What is being asked |
Print every line of the listing below, starting with the line that holds "Click the red 193.49 power marker dot" and going on through the line that holds "Viewport: 1232px width, 952px height.", both included, and print nothing else.

Records provided |
*** Block opens ***
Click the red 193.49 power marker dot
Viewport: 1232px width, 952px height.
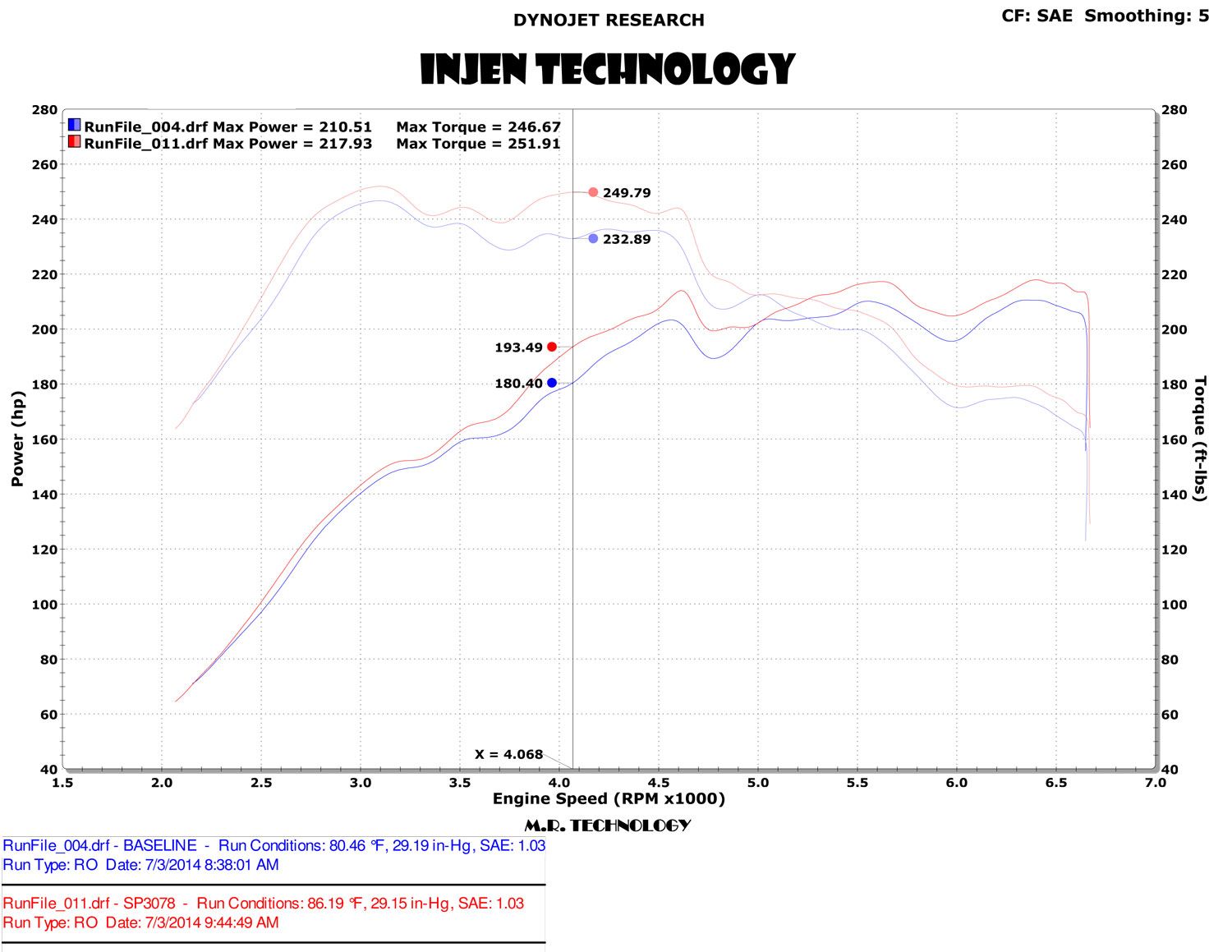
*** Block closes ***
*** Block opens ***
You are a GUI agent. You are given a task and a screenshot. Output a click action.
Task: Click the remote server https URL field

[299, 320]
*** Block closes ***
Written solution |
Click the red 193.49 power marker dot
Viewport: 1232px width, 952px height.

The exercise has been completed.